**ABOUT THIS EXERCISE**: Once the line with "You are a GUI" is found, write it out along with every line after it, exactly, up to the last line of the entries below. Exclude pictures.

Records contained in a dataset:
===============

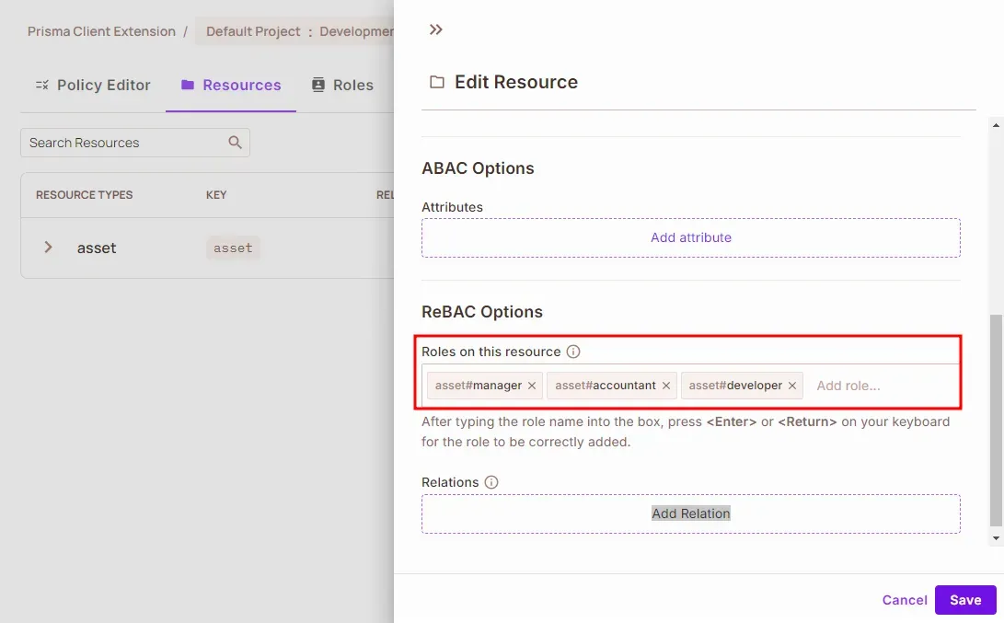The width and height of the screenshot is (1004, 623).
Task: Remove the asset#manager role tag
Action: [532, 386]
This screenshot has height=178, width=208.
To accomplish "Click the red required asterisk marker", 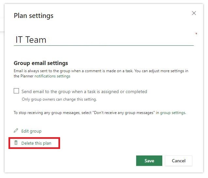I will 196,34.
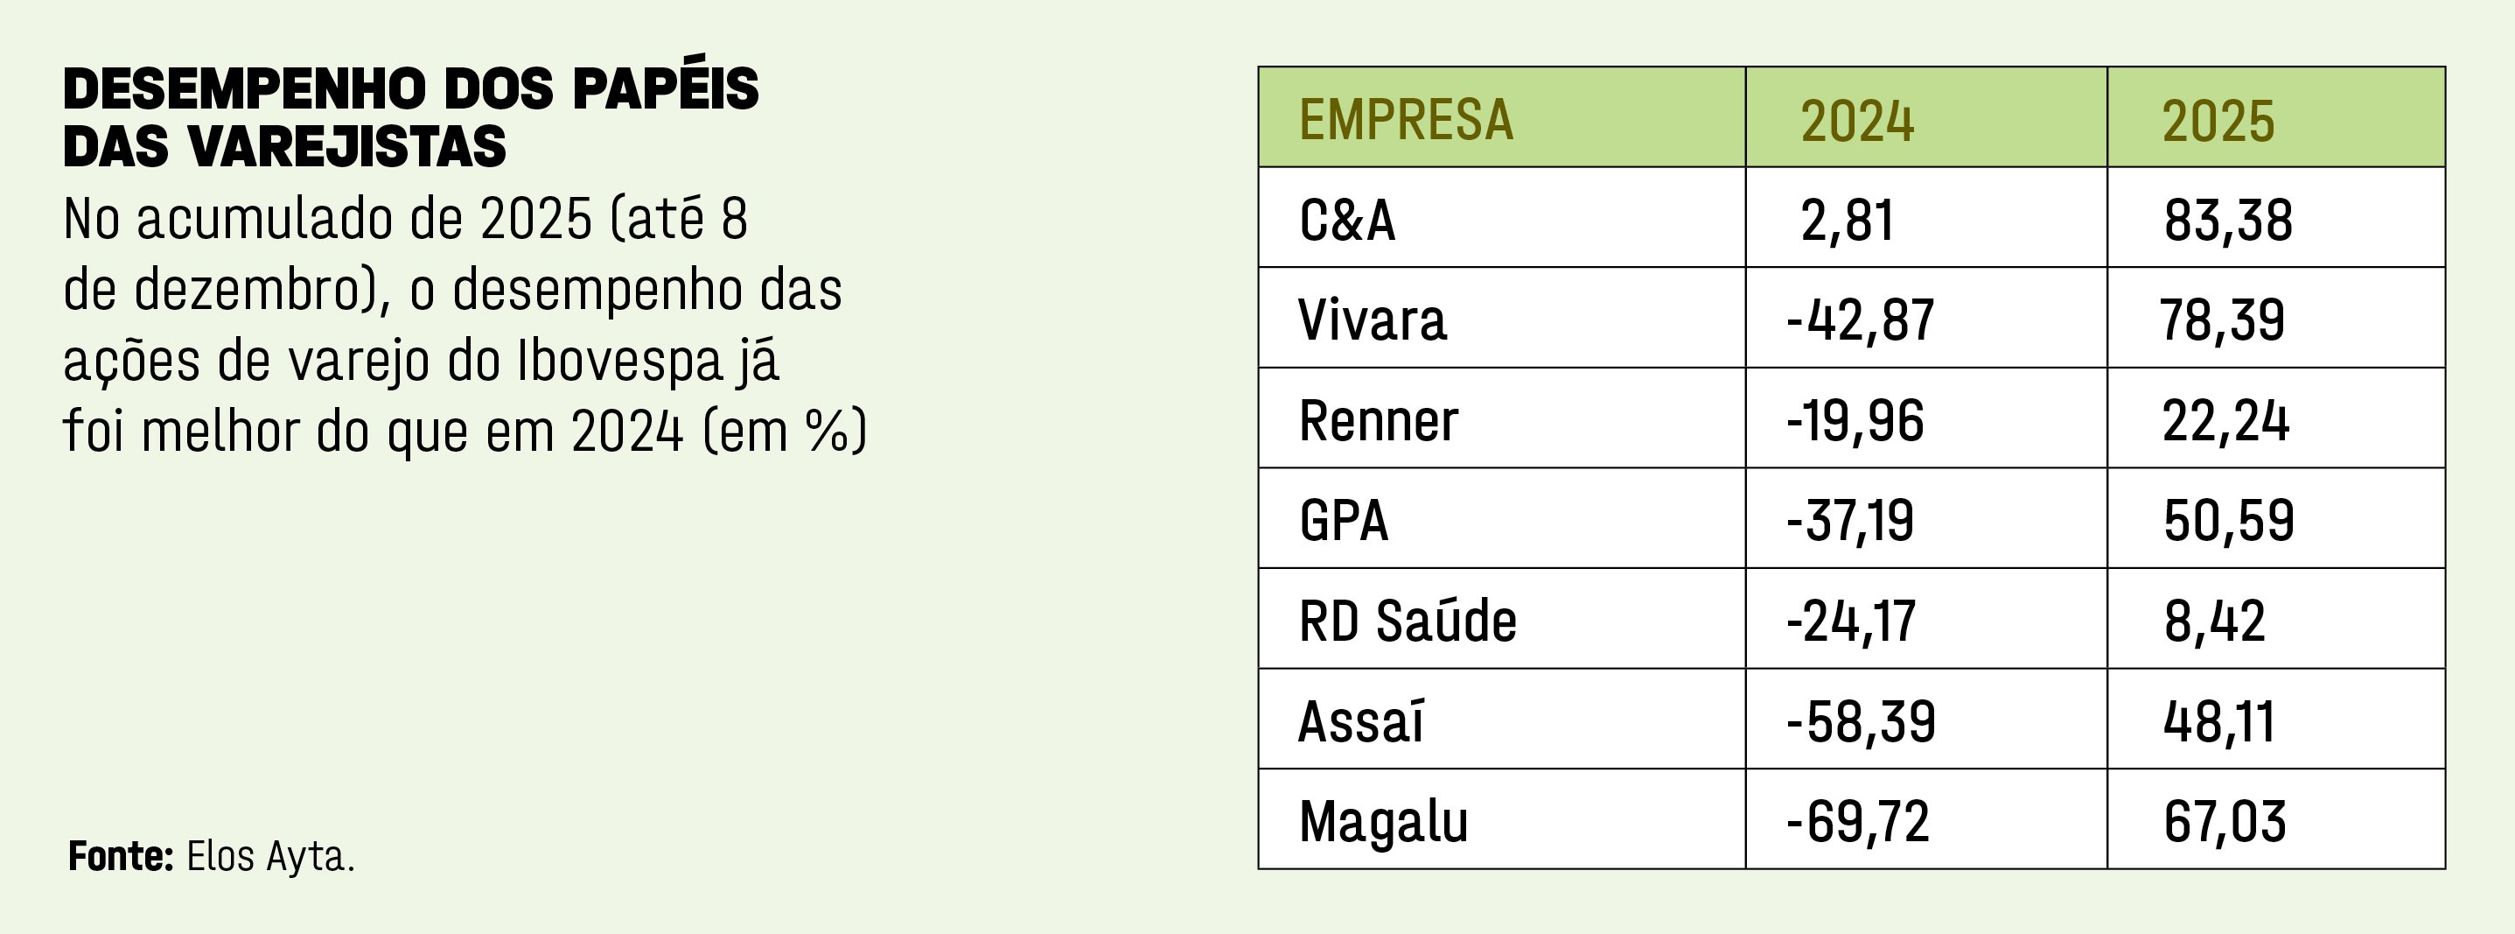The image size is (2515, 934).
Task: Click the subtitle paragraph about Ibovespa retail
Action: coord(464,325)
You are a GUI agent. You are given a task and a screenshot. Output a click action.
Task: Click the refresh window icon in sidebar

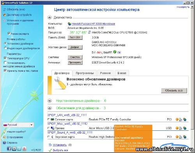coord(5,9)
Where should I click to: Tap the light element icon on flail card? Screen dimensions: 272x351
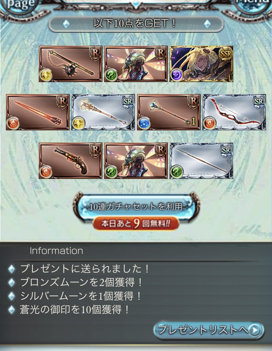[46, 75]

===============

**WORKED SOLUTION**:
You are a GUI agent. You are given a task and a screenshot. Output a click action.
Task: Click the refresh window icon in sidebar

coord(5,9)
Where should I click to: Tap the light element icon on flail card? Screen dimensions: 272x351
[46, 75]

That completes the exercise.